Start with Data, and Start Now:

AI thrives on data. But don’t wait for the 'perfect' moment or the 'perfect' dataset. Start collecting now. Setting up LangSmith takes literally 5 minutes if you’re already using LangChain. Every bit of data, every interaction, adds a layer of understanding. But, a word to the wise: quality matters. Make sure the data reflects real-world scenarios, ensuring your AI resonates with genuine user needs.

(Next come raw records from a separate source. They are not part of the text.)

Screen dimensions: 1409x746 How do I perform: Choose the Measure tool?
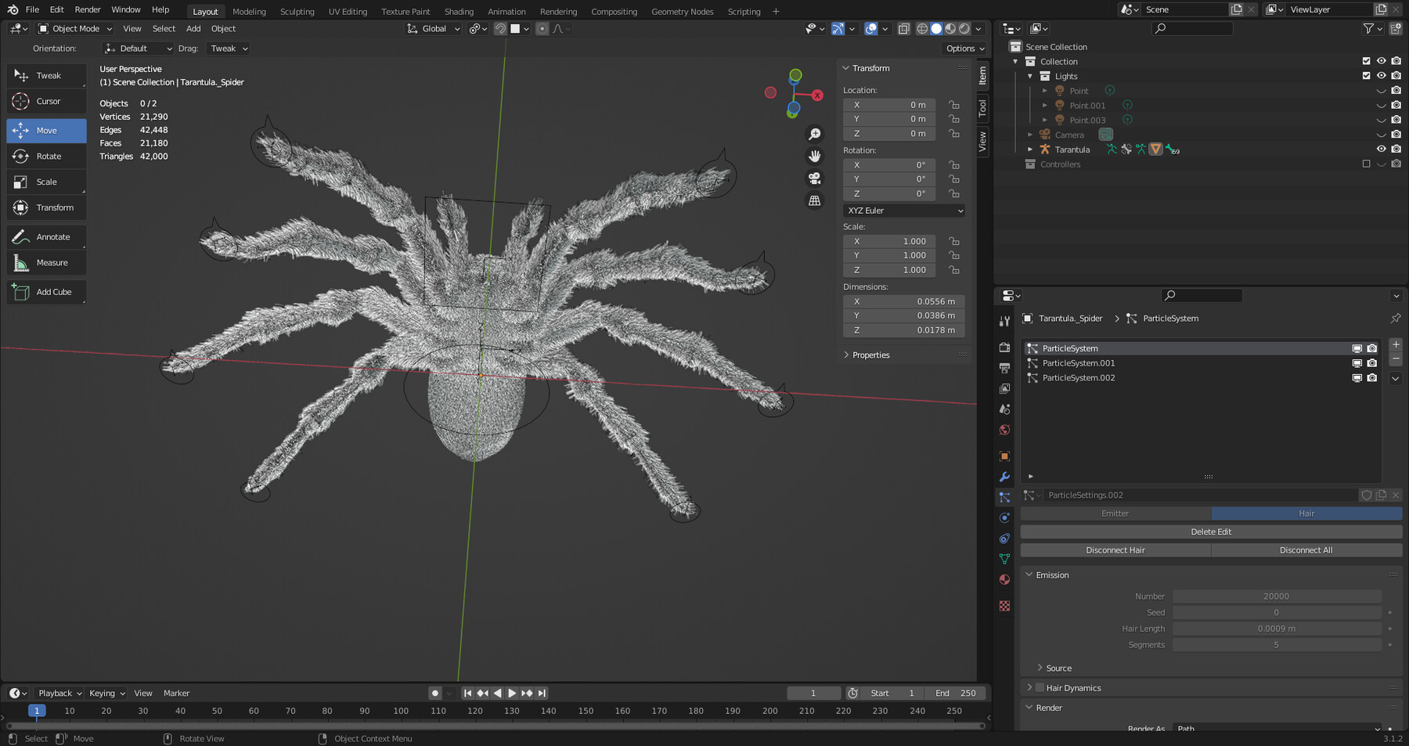point(46,262)
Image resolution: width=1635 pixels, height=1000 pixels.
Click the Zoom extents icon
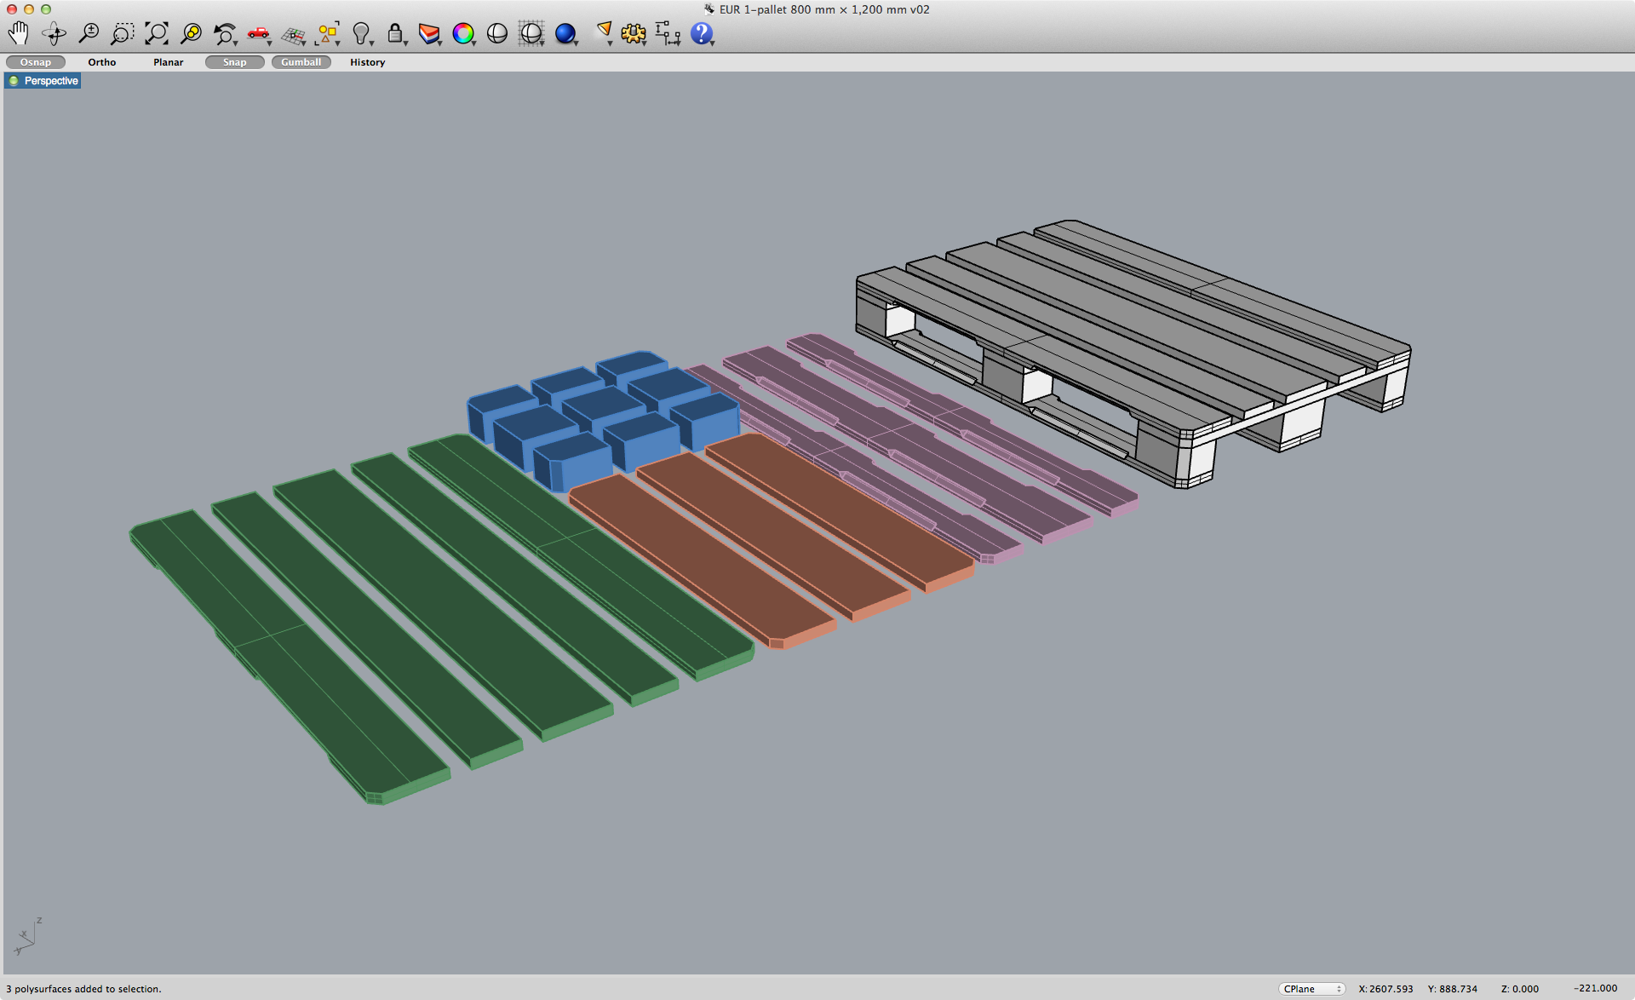(157, 32)
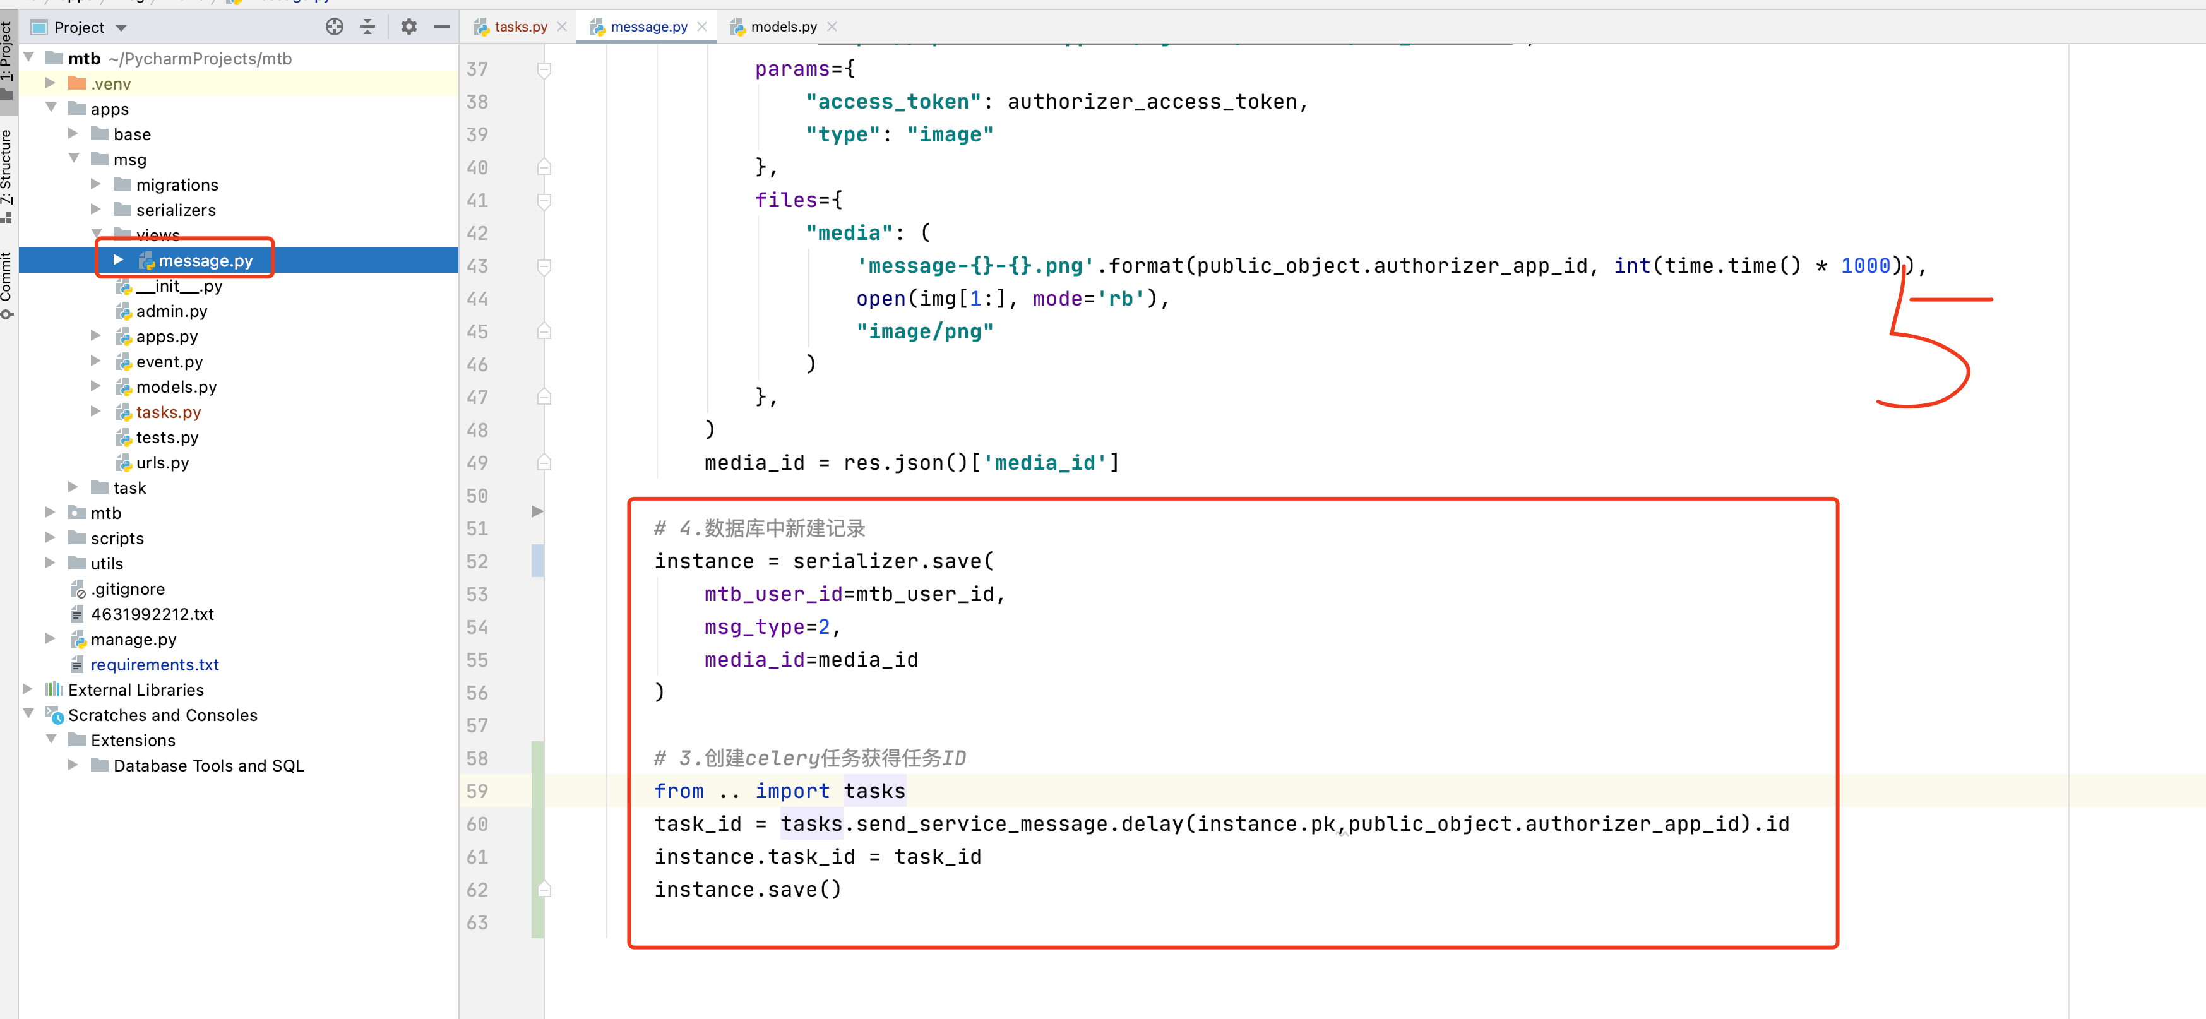The height and width of the screenshot is (1019, 2206).
Task: Click the locate file target icon
Action: [334, 27]
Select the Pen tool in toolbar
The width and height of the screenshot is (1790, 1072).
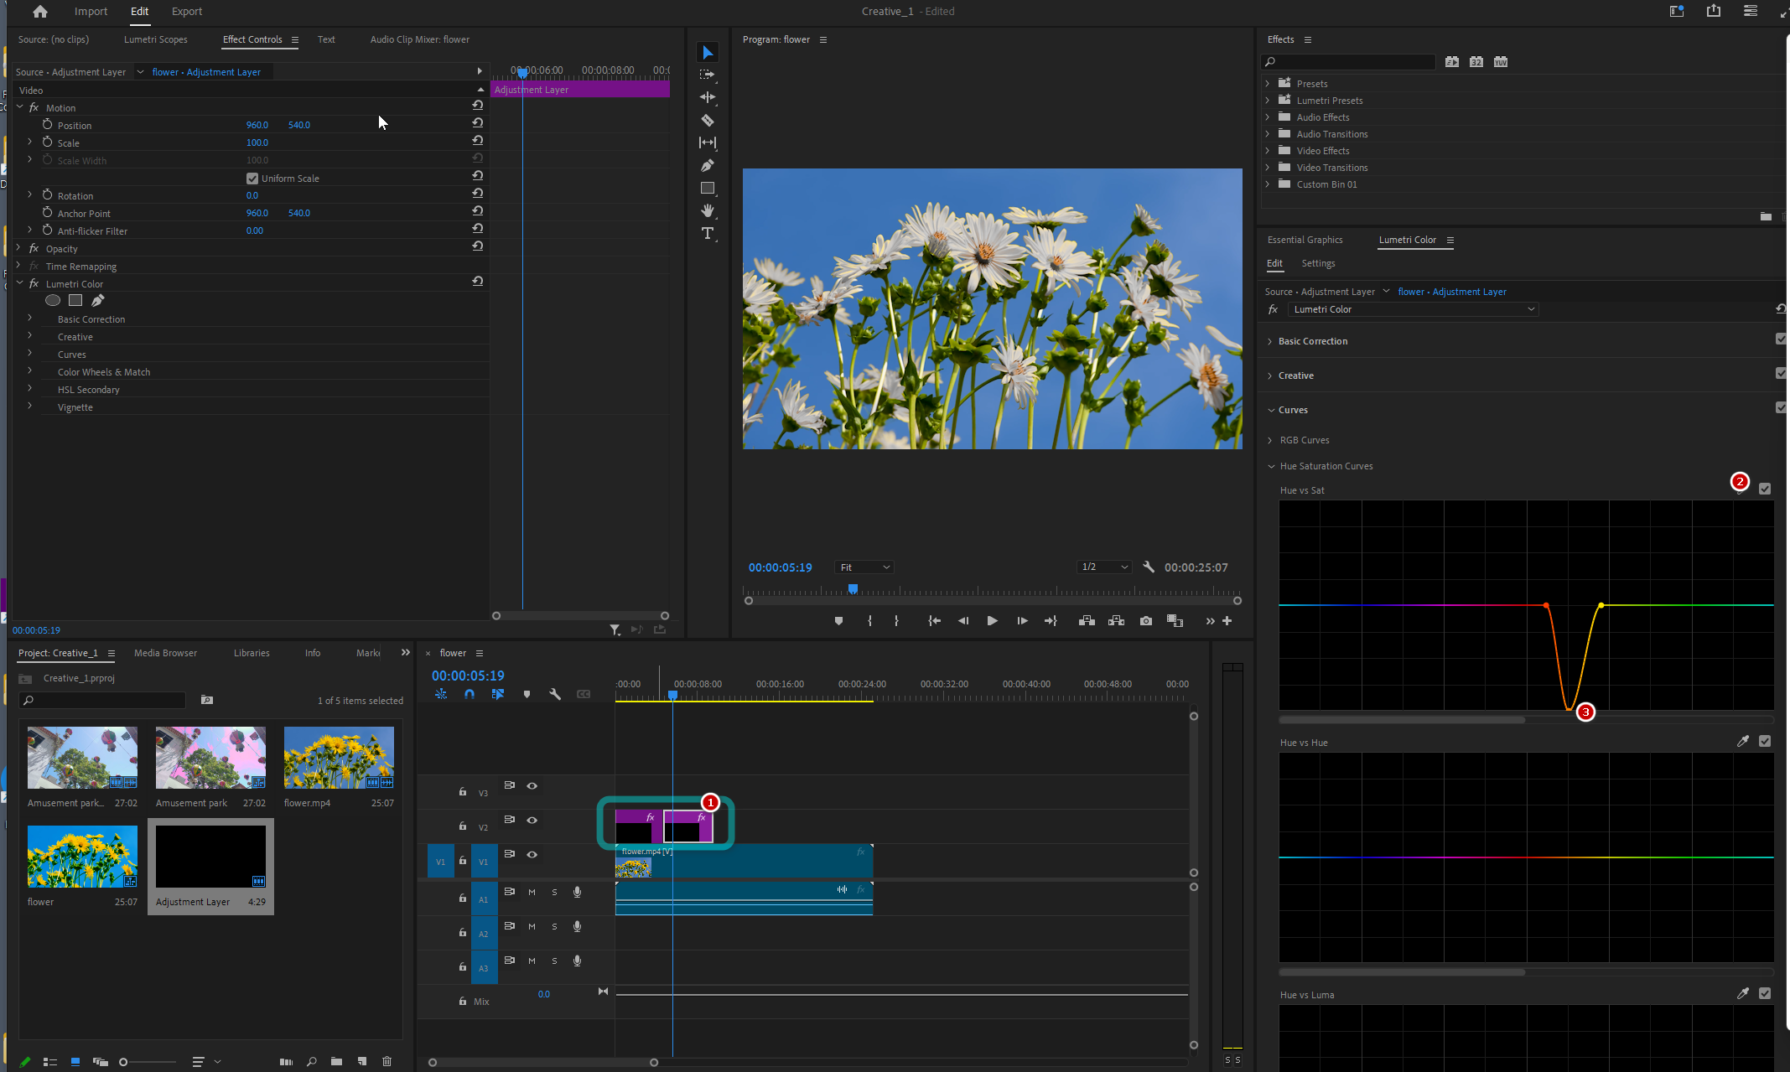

  1. Dive Deep with Traces: Don't just skim the surface. Use LangSmith's trace feature to dive deep into AI decision-making. Every trace is a lesson, a chance to improve.
  2. Experiment with Prompts: One of LangSmith's standout features is its ability to test a new prompt across multiple examples without manual entry each time. This makes it incredibly efficient to iterate on your setup, ensuring you get the desired output from the AI. Note, in addition, the Playground is also an amazing tool to dig around with for testing prompts and adjustments to traces too.
  3. Lean on the Community: There's a whole community of LangSmith users out there. Swap stories, share challenges, and celebrate successes. You're not alone on this journey.
  4. Stay on Your Toes: AI doesn’t stand still, and neither should you. Keep an eye on LangSmith's updates. New features? Dive in. Test, iterate, refine.

Conclusion

After diving deep with LangSmith's traces, experimenting with prompts, testing, and iterating on our LLM environment, here's the real talk: LangSmith isn't just a tool for us - it's become a critical inclusion in our stack. We've moved from crossing our fingers and toes hoping our AI works to knowing exactly how and why.

So, to our fellow AI product people trailblazers, dive into LangSmith. You’d be silly not to if you’re already using LangChain!